5. Como se disse, os AA., no que ao negócio de compra e venda do imóvel em causa nos autos diz respeito, pretendiam, em primeira linha, obter a declaração de nulidade parcial da procuração emitida pelo autor da herança à R., com base na qual esta realizou o negócio de compra e venda do imóvel consigo mesmo, por indeterminação do seu objecto, e, subsidiariamente por abuso de representação.
Na sentença, concluiu-se que não existia fundamento para aquela pretensão de declaração de nulidade parcial da procuração, porquanto se entendeu, em síntese, que a procuração não padecia do vício de indefinição quanto ao objecto dos bens a vender e que o preço pelo qual foi efectuada a venda, apesar de inferior ao valor real do imóvel, era superior ao valor tributário, estando o acto contido na esfera dos poderes do representante.
Nessa medida, considerou-se válida a venda e, não tendo a R. demonstrado o pagamento do preço, condenou-se a mesma no respectivo pagamento.
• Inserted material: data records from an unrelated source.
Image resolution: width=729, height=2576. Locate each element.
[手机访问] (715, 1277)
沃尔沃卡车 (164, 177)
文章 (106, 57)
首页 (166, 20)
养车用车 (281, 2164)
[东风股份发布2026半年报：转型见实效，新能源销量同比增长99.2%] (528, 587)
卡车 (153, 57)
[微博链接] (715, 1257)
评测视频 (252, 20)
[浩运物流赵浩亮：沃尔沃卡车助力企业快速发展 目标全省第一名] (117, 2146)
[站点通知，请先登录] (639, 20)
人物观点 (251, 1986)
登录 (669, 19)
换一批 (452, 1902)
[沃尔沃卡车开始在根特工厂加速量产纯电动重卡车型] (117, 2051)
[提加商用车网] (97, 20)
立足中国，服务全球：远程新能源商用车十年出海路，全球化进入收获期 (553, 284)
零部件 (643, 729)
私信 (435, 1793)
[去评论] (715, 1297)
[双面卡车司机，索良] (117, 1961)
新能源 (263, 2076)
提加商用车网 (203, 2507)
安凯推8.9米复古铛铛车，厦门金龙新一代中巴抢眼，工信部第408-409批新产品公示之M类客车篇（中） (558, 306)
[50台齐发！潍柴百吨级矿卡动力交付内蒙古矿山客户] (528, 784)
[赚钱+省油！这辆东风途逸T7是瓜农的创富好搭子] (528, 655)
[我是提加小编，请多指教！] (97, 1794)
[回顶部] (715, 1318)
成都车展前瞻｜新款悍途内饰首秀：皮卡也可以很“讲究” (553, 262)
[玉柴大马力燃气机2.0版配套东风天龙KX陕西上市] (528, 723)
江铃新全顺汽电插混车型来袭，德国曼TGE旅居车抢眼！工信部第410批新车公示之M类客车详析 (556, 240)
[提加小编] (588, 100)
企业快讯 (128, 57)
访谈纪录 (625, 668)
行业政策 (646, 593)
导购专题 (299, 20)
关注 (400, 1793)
Os AA. discordam do decidido, reiterando a posição defendida na petição inicial.
Vejamos:

6. Em causa está um negócio de compra e venda de imóvel em que o vendedor está representado por procurador, ao qual conferiu poderes de disposição, inclusive para celebração de negócio consigo próprio, tendo o procurador adquirido para si o imóvel.
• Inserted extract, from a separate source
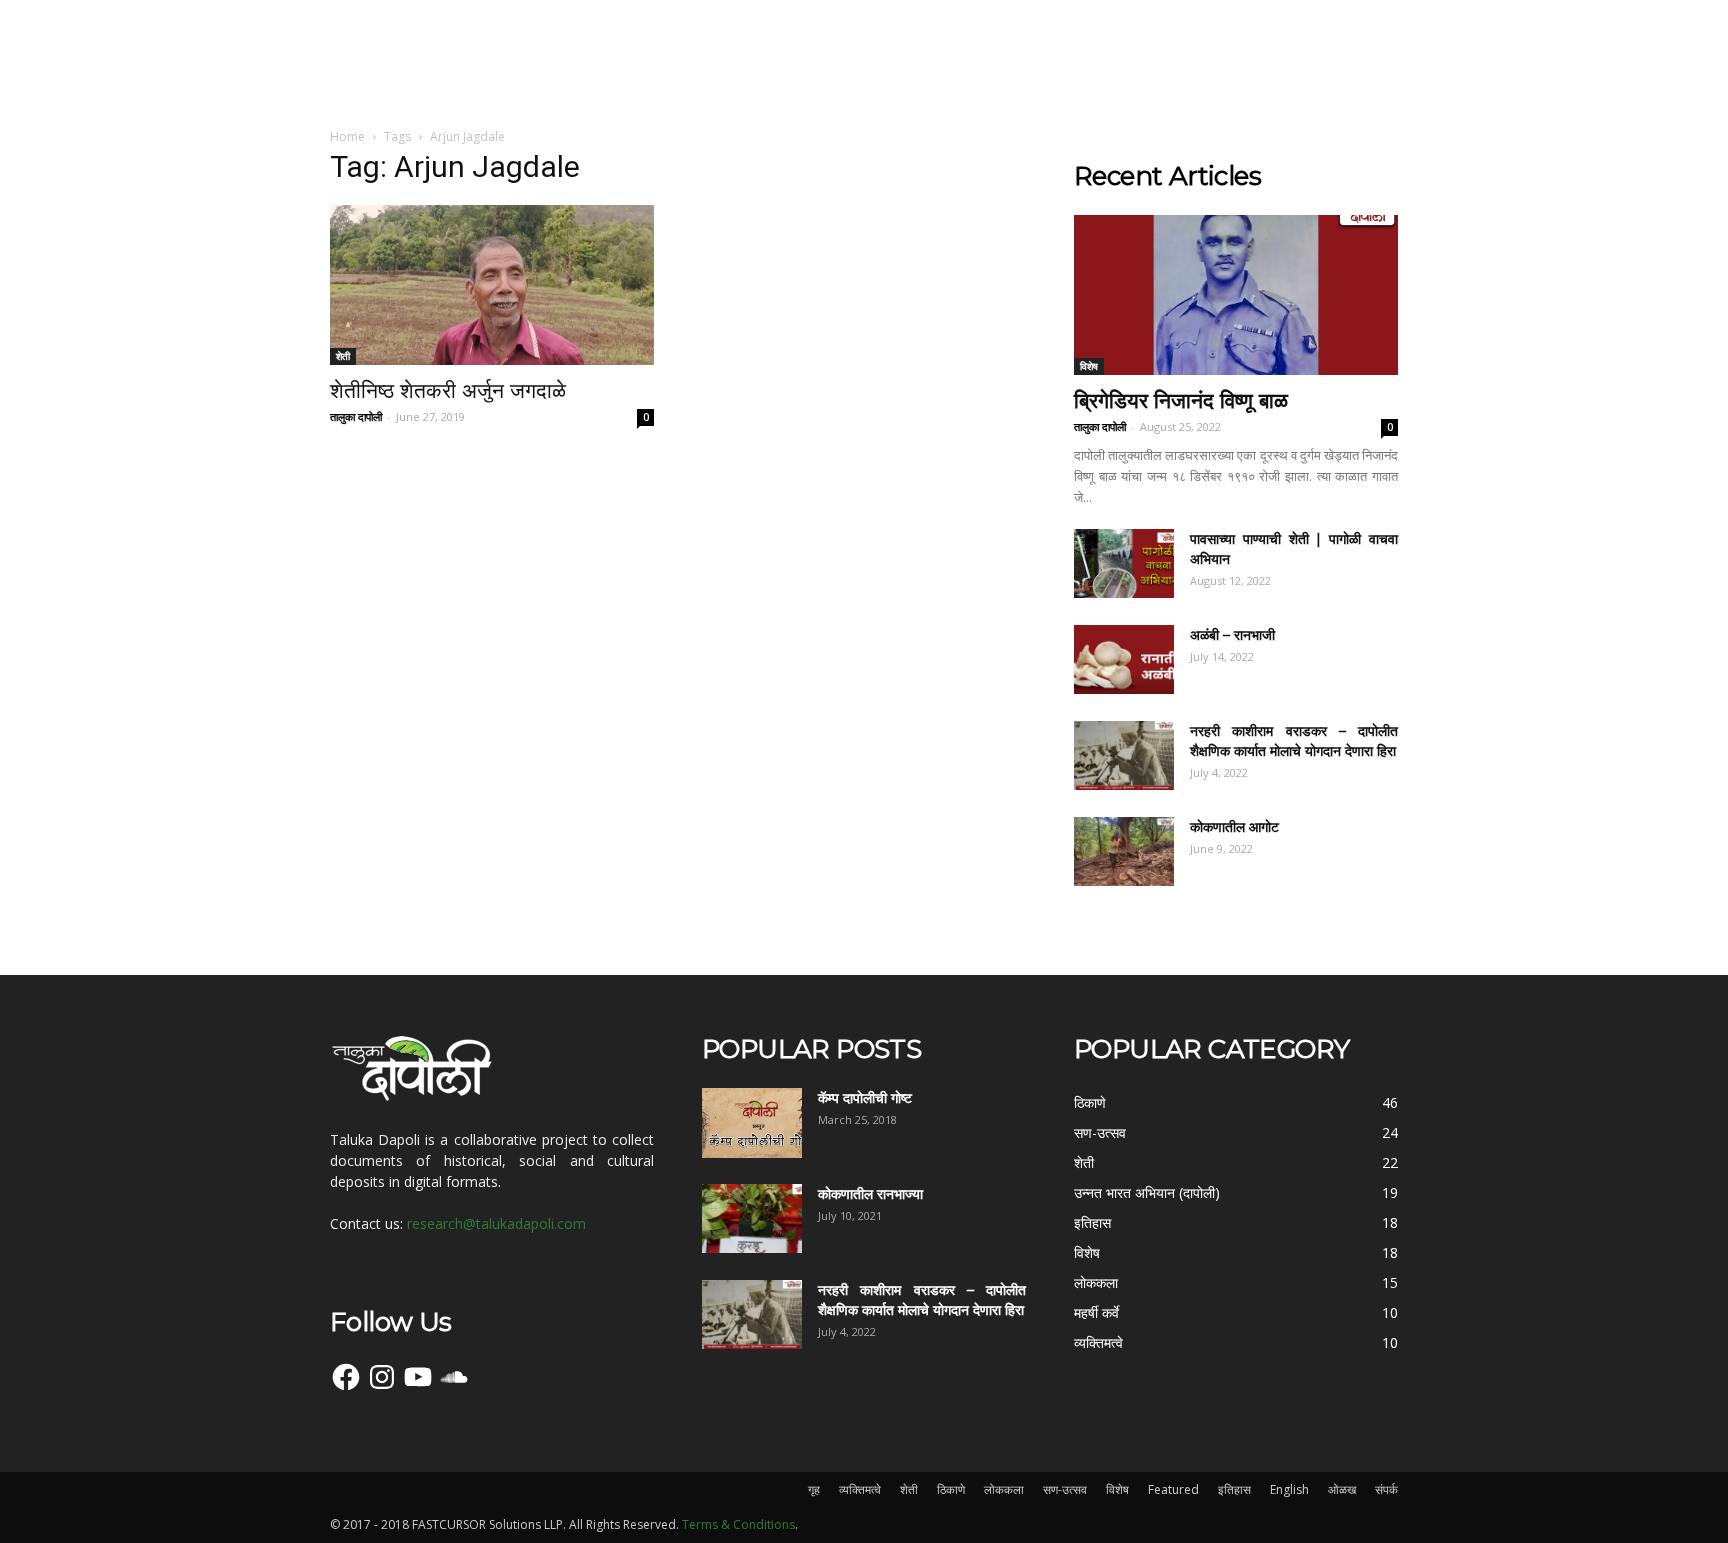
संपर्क (1386, 1489)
Como se refere no acórdão do Supremo Tribunal de Justiça, de 13/09/2018 (proc. n.º 246/10.3TBLLE.E1.S1): «… constitui principio basilar da “autonomia privada e da autodeterminação do homem que este, em vez de agir ele próprio, possa autorizar outrem para encontrar um resultado ou negociar um efeito que deve valer juridicamente” [cfr. Heinrich Ewald Horster, in A parte Geral do Código Civil Português, Almedina, 6ª reimpressão, págs. 476 e 477] e, nessa medida, as declarações negociais nem sempre são prestadas pelas próprias partes, podendo ser formuladas e manifestadas por outros que agem em vez das partes ou de uma delas.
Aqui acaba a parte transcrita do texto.